§ **WHAT IS NEEDED**
Copy out each line of the listing below that contains the word "agent".

§ **EXERCISE INPUTS**
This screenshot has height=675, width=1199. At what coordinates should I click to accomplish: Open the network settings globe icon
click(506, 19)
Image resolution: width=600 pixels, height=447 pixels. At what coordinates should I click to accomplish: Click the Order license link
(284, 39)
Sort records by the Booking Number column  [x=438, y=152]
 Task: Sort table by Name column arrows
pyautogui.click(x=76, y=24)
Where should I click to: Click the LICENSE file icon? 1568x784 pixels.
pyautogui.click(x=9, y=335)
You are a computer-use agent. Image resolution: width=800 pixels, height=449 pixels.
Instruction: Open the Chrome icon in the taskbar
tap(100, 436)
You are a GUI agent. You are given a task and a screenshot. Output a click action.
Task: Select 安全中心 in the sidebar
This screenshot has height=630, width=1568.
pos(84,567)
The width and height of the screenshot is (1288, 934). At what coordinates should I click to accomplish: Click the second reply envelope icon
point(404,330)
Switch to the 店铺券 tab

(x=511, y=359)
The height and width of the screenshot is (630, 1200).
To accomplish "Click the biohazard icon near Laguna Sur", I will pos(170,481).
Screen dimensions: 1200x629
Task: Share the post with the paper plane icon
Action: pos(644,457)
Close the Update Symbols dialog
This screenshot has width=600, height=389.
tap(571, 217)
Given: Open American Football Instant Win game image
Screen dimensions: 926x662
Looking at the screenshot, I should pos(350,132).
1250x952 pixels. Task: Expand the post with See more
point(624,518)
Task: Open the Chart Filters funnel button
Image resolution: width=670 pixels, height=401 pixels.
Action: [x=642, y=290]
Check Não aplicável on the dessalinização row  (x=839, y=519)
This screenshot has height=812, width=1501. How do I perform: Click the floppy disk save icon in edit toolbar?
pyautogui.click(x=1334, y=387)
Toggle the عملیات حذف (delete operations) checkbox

§ **RESPONSE FOR THIS EXERCISE**
You are a computer-use agent. Image resolution: width=800 pixels, height=449 pixels.
You are a GUI agent. You are given a task and a screenshot. Output a click action.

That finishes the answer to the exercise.